A federal grand jury in New York has accused three men of participating in a “vortex of fraud” that included the plundering of an Oklahoma-licensed insurance company that went belly-up.
The grand jury accuses Wilbur Anthony Huff, a Kentucky businessman, Matthew L. Morris, a former New York City bank executive, and Allen Reichman, the former executive director of investments at Oppenheimer & Co., of insurance fraud and wire fraud in a scheme that left the insurance company insolvent. All three defendants are contesting the 13-count indictment, which was unsealed this week.
Oklahoma officials two years ago filed a lawsuit seeking more than $100 million in damages from the buyer and sellers of now-insolvent Park Avenue Property and Casualty Insurance Co., claiming they “looted” the firm with the help of the New York bank. That case still is in the discovery phase, and won't be tried in the near future, attorneys from both sides said.
John O'Connor, outside counsel for the state Insurance Department, said losses from Park Avenue's insolvency are expected to be between $105 million and $112 million. A pool of 28 states' guarantee funds, which pay policyholders' claims when insurance companies fail, have paid off on Park Avenue policies, O'Connor said.
The defendants in the Oklahoma case include the seller, Providence Holdings Inc., and seven of its owners or executives; and Oppenheimer & Co., its investments director and nine of the firm's board members.
Oklahoma Insurance Commissioner John Doak, the receiver of the insolvent company, “is aggressively pursuing those people,” O'Connor said.

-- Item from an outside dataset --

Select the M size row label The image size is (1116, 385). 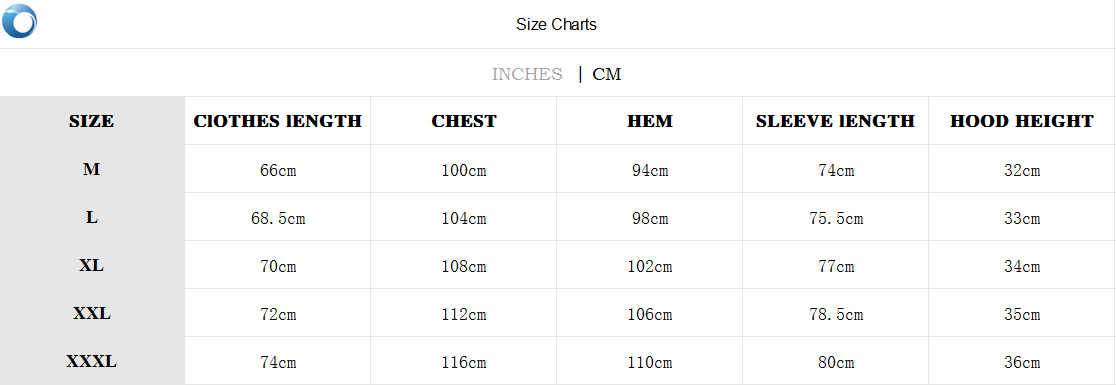pyautogui.click(x=91, y=169)

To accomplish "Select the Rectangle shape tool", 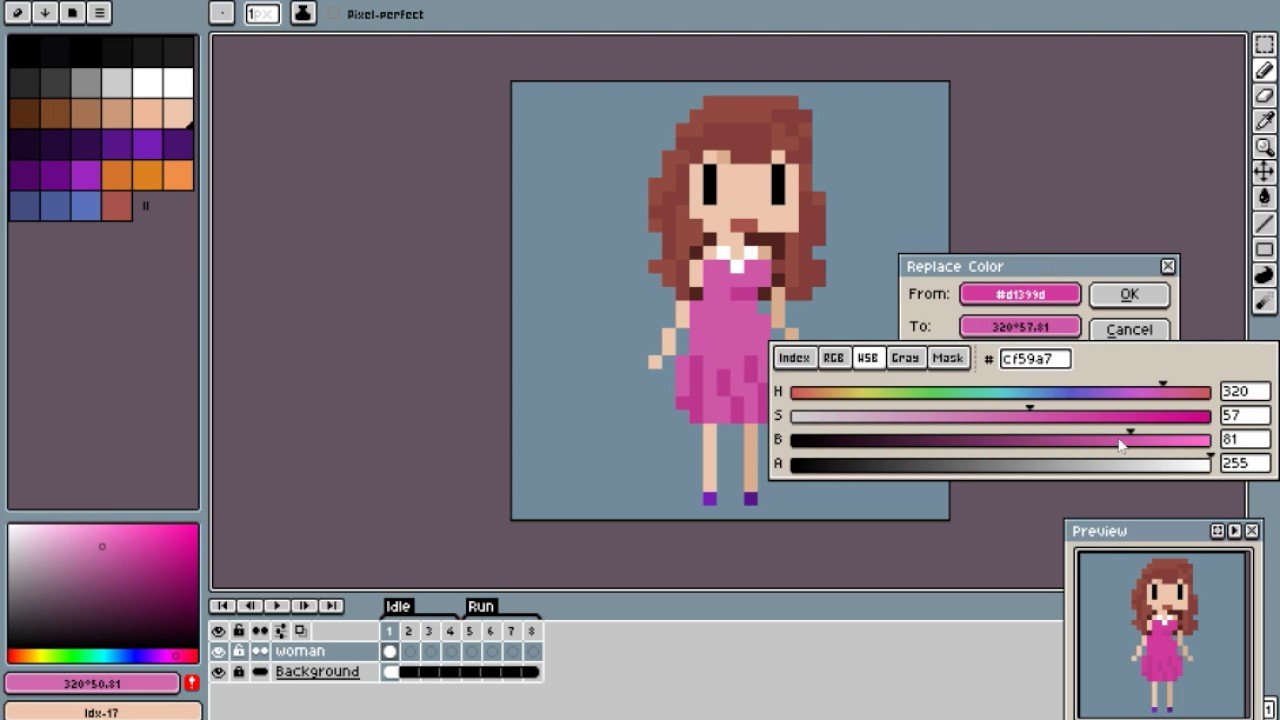I will point(1264,250).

According to the federal indictment, the buyers in 2008 told the Oklahoma Insurance Department that New York-based Park Avenue Bank was funding the insurance company's purchase. However, the indictment states that $30 million of the purchase price came from a loan from Oppenheimer & Co. that used the insurance company's own capital as collateral, which is illegal under Oklahoma law. The remaining $7.5 million of the purchase price was taken directly from the insurance company's assets, prosecutors allege.
Charles Antonucci, former owner of Park Avenue Bank, admitted that he participated in the illegal scheme to buy Park Avenue Property and Casualty. Antonucci's admission came in 2010 as part of a guilty plea in which he also confessed that he tried to grab more than $11 million in federal TARP bailout funds through his New York City bank. He also admitted giving false information to the Oklahoma Insurance Department and lying about his net worth while trying to win the agency's approval of the sale.
In January 2009, Park Avenue Property and Casualty's $55 million bond portfolio was transferred from Wells Fargo & Co. to Oppenheimer & Co. Prosecutors said Reichman, who issued the loan after being warned by Oppenheimer executives that it was illegal, earned hundreds of thousands of dollars in commissions from the deal.
The insurance company was insolvent within months of the sale, as Antonucci, Huff and Morris “pilfered the remaining company assets,” the federal indictment states. Federal prosecutors are seeking at least $5 million in forfeitures related to the alleged insurance fraud. The federal indictment includes 12 other counts unrelated to the Oklahoma insurance company.
O'Connor said Oklahoma officials will “do what we can to make sure that Oklahomans get a part of any restitution that's ordered.” The state's civil case does not conflict with the federal criminal case, O'Connor said.
“The indictment is entirely appropriate and it does not have a negative effect on the lawsuits that are pending in any regard, as far as we're concerned,” O'Connor said. “It just reflects that the prosecutors' investigation revealed the same thing ours did.”
Attorney Stephen Jones, who represents Jerry Lancaster, the original owner of the insurance company, said the federal indictment supports his claim that Lancaster was a victim of Antonucci and the people charged in the indictment. Lancaster is not named in the federal indictment.
“They managed to dupe not only the IRS, but the FDIC, the New York banking superintendent, us, and the Oklahoma Insurance Department,” Jones said.